Slide 11 summarizes our strong 2007 performance. In 2007, we absorbed another year of even
greater cost inflation. We made higher upfront investments in cost savings initiatives and increased
our advertising at double-digit rates. We were able to make these investments while achieving
earnings per share growth of 10%.
Now let’s turn to our 2008 outlook on slide 12. We remain confident in our business model. And
despite even higher cost pressures, we have not changed our sales, operating profit or earnings
per share guidance. This is a result of operating the business for long-term sustainable growth. We
forecast mid-single digit revenue and operating profit growth given our business momentum and
the recently announced price increases as well as our efficiency in upfront investment initiatives.
Our guidance now includes significantly higher incremental commodity, energy, fuel and benefits
inflation of more than $0.65 per share versus our earlier estimate of more than $0.40 per share.

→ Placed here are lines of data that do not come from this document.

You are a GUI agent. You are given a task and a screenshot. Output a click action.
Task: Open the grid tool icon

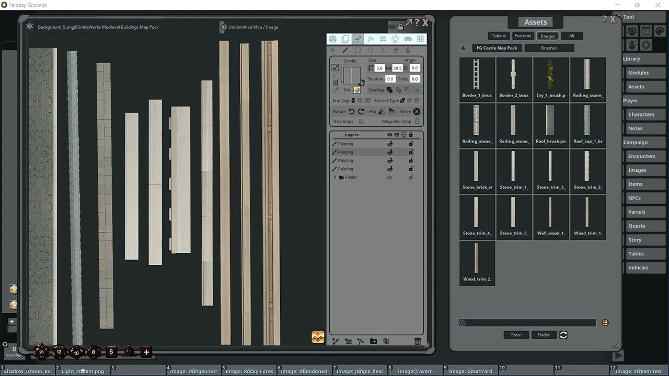[420, 39]
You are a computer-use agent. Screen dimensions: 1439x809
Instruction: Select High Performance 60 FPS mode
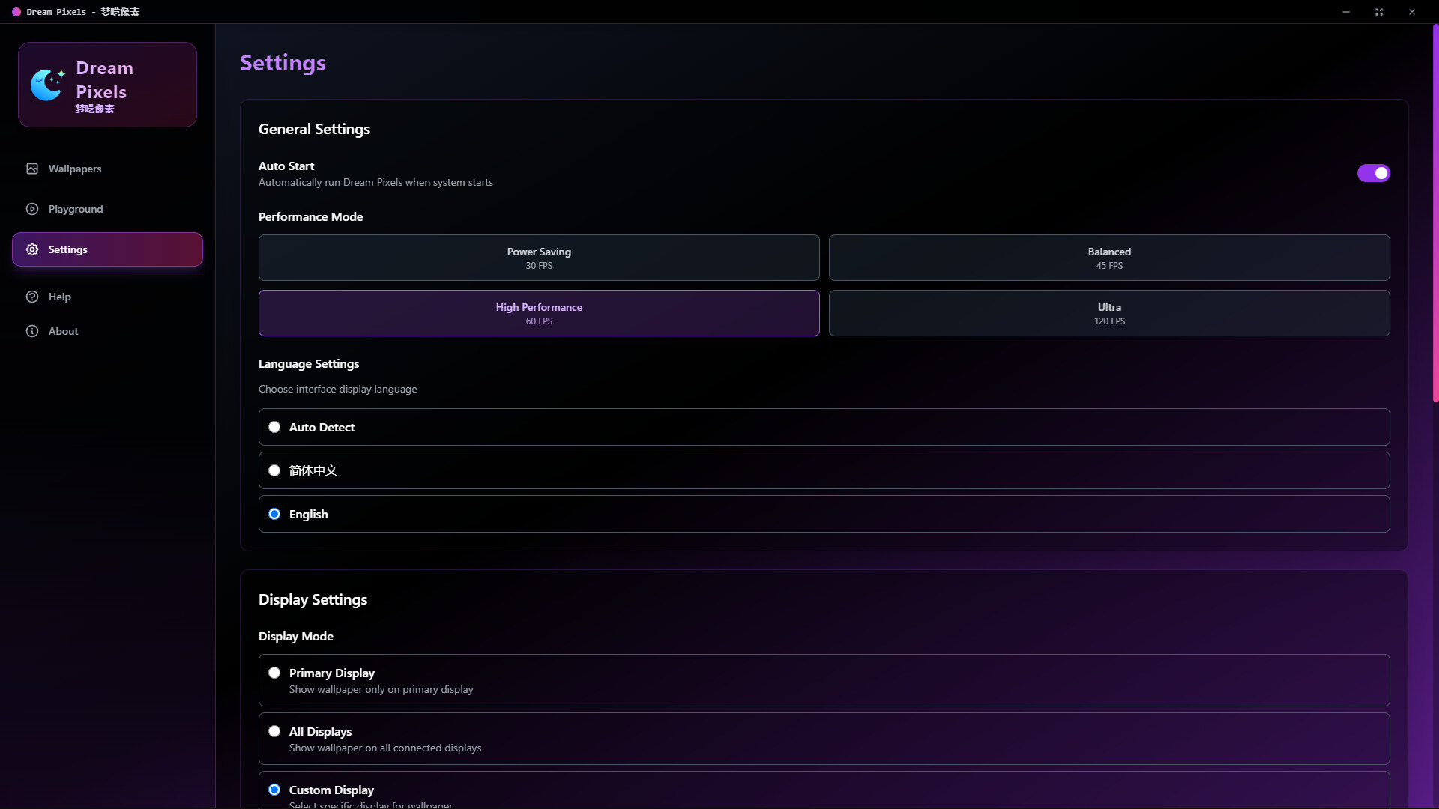click(539, 313)
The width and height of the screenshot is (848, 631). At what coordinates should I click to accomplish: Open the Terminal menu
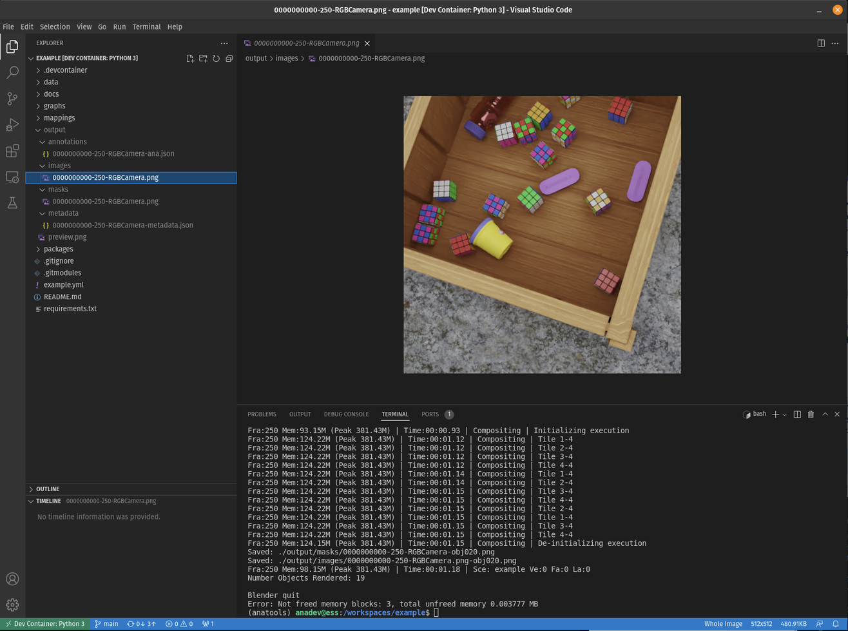click(x=146, y=27)
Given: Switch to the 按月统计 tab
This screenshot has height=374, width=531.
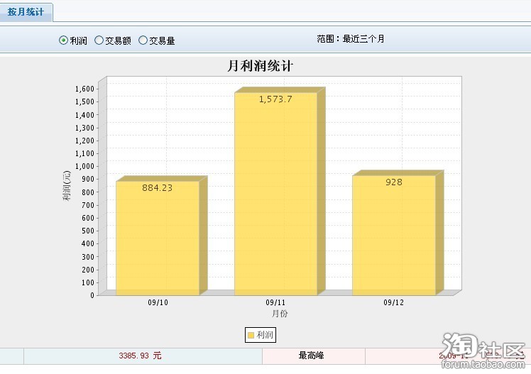Looking at the screenshot, I should tap(26, 12).

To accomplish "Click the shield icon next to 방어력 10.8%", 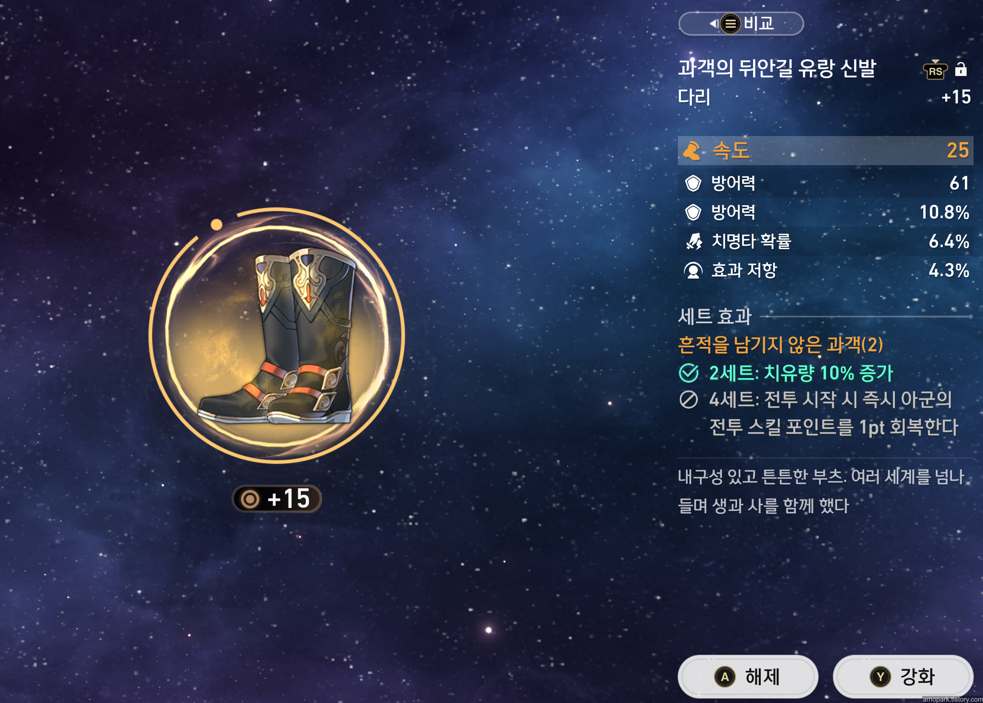I will coord(693,212).
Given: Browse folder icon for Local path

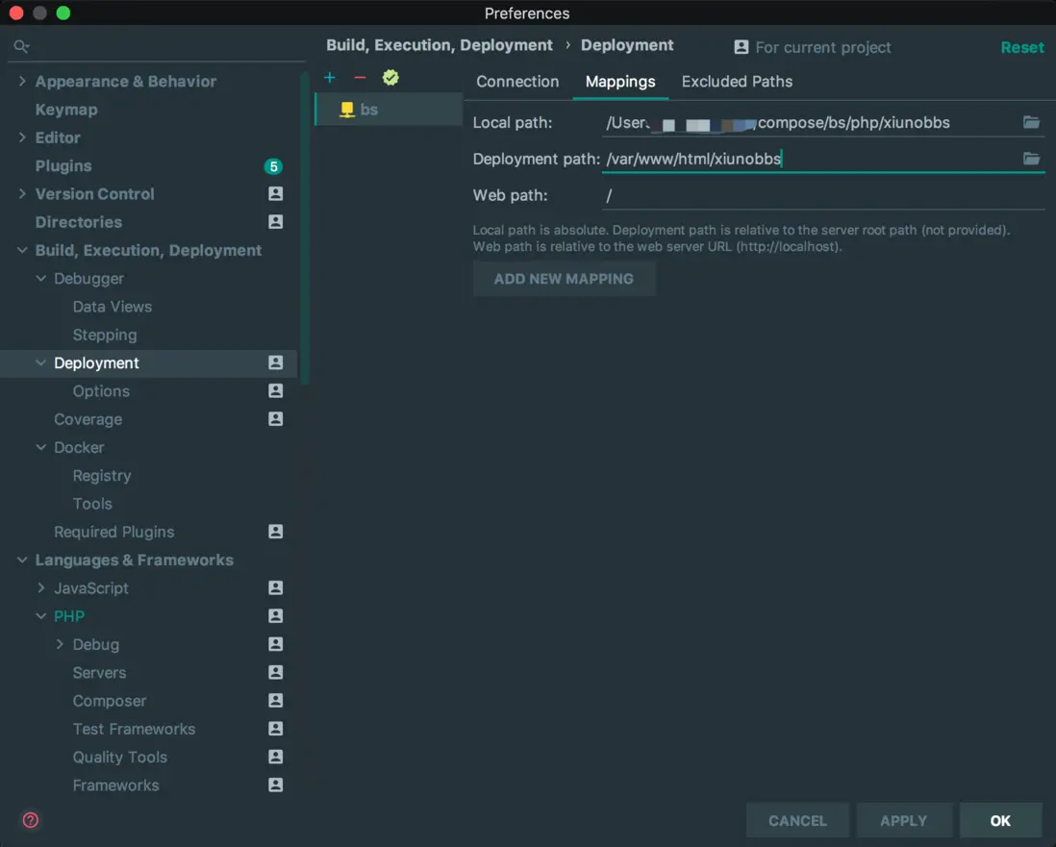Looking at the screenshot, I should 1031,122.
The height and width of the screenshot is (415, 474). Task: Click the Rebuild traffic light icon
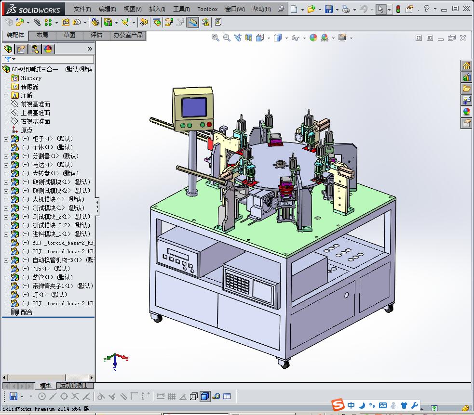coord(398,9)
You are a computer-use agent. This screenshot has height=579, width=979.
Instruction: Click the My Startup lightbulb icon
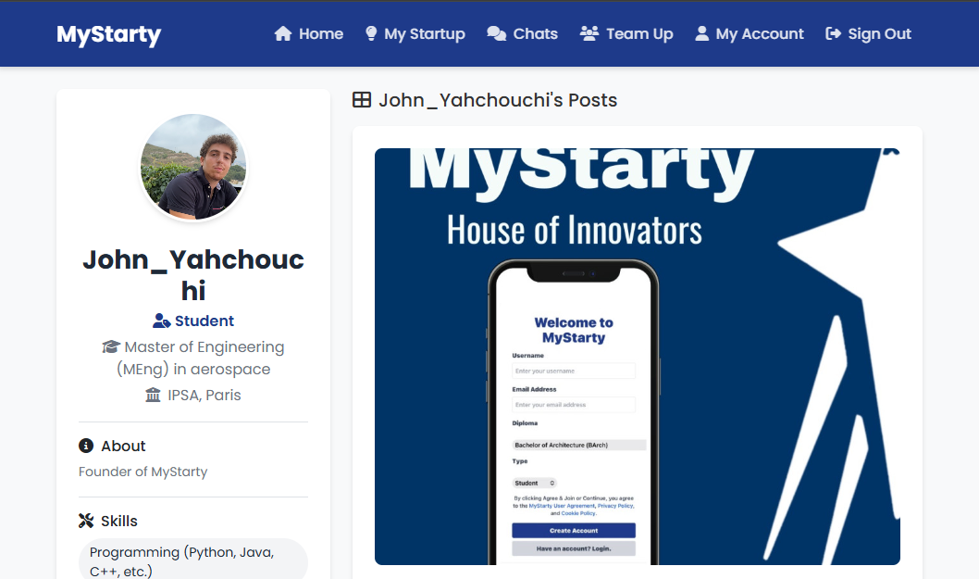(370, 32)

While gross profit dollars will rise, gross profit margin is expected to decline by about 100 basis
points as a result of incremental input costs, a higher amount of upfront charges recorded in cost of
goods and the investments in our recent acquisitions. As we discussed last quarter, total upfront
investments will decline from $0.18 per share in 2007 to about $0.14 in 2008 which is more
consistent with historical levels. In 2007, our tax rate fell due to some discrete items allowing us to
offset the higher upfront cost. However, for 2008, we expect the tax rate to be approximately 31%.
A 53rd week would have added about $0.05 to EPS, but these earnings will be reinvested back into
the business.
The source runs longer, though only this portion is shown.